Directed by Patty Jenkins (Monster)

Written by Zack Snyder (300, Man of Steel), Allen Heinberg (Grey’s Anatomy), Jason Fuchs (Ice Age: Continental Drift)

Cinematography Matthew Jensen (Fantastic Four, Game of Thrones (3 episodes))

Music by Ruport Gregson-Williams (Click, Hacksaw Ridge)

Produced by Charles Roven (The Dark Knight, Man of Steel), Deborah Snyder (Watchmen, Suicide Squad), Richard Suckle (Fallen, American Hustle)

Starring Gal Gadot (Fast Five, Keeping Up with the Joneses), Chris Pine (Star Trek, Hell or High Water), Robin Wright (Forrest Gump, The Girl with the Dragon Tattoo), Danny Huston (X-Men Origins: Wolverine, Robin Hood), David Thewlis (The Big Lebowski, Kingdom of Heaven), Connie Nielsen (Gladiator, The Devil’s Advocate), Elena Anaya (Van Helsing)

GIVEN DATA -
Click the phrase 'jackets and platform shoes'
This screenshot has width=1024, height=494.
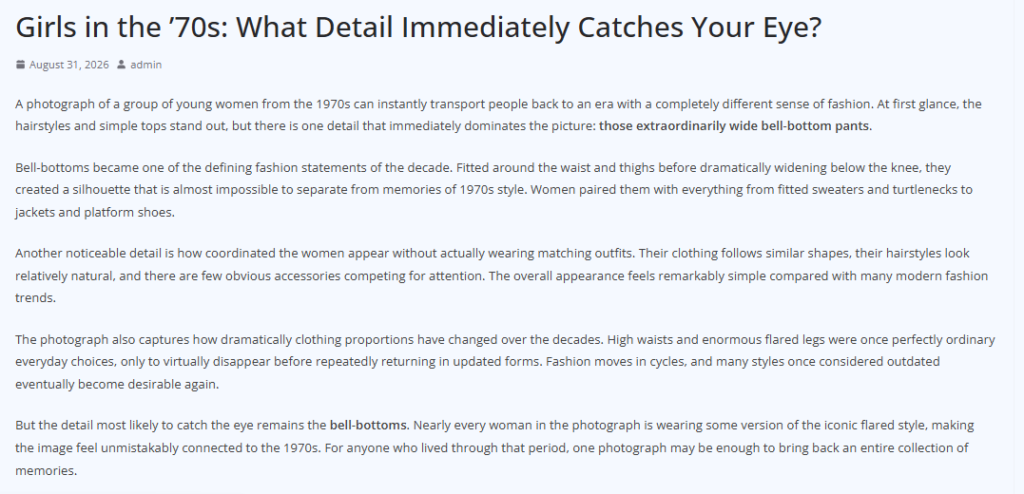93,212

TASK INSTRUCTIONS -
1) Transcribe the film credits above from "Directed by Patty" to "Anaya (Van Helsing)", matching every word and mark.
2) Using the film credits above, mark each statement yes or no and quote the words that decide it: (a) Patty Jenkins directed the film. (b) Matthew Jensen wrote the music. (c) Zack Snyder is one of the writers.

SOLUTIONS BY TASK -
1)
Directed by Patty Jenkins (Monster)

Written by Zack Snyder (300, Man of Steel), Allen Heinberg (Grey’s Anatomy), Jason Fuchs (Ice Age: Continental Drift)

Cinematography Matthew Jensen (Fantastic Four, Game of Thrones (3 episodes))

Music by Ruport Gregson-Williams (Click, Hacksaw Ridge)

Produced by Charles Roven (The Dark Knight, Man of Steel), Deborah Snyder (Watchmen, Suicide Squad), Richard Suckle (Fallen, American Hustle)

Starring Gal Gadot (Fast Five, Keeping Up with the Joneses), Chris Pine (Star Trek, Hell or High Water), Robin Wright (Forrest Gump, The Girl with the Dragon Tattoo), Danny Huston (X-Men Origins: Wolverine, Robin Hood), David Thewlis (The Big Lebowski, Kingdom of Heaven), Connie Nielsen (Gladiator, The Devil’s Advocate), Elena Anaya (Van Helsing)

2)
(a) Yes: "Directed by Patty Jenkins (Monster)"
(b) No: "Cinematography Matthew Jensen" and "Music by Ruport Gregson-Williams"
(c) Yes: "Written by Zack Snyder (300, Man of Steel)"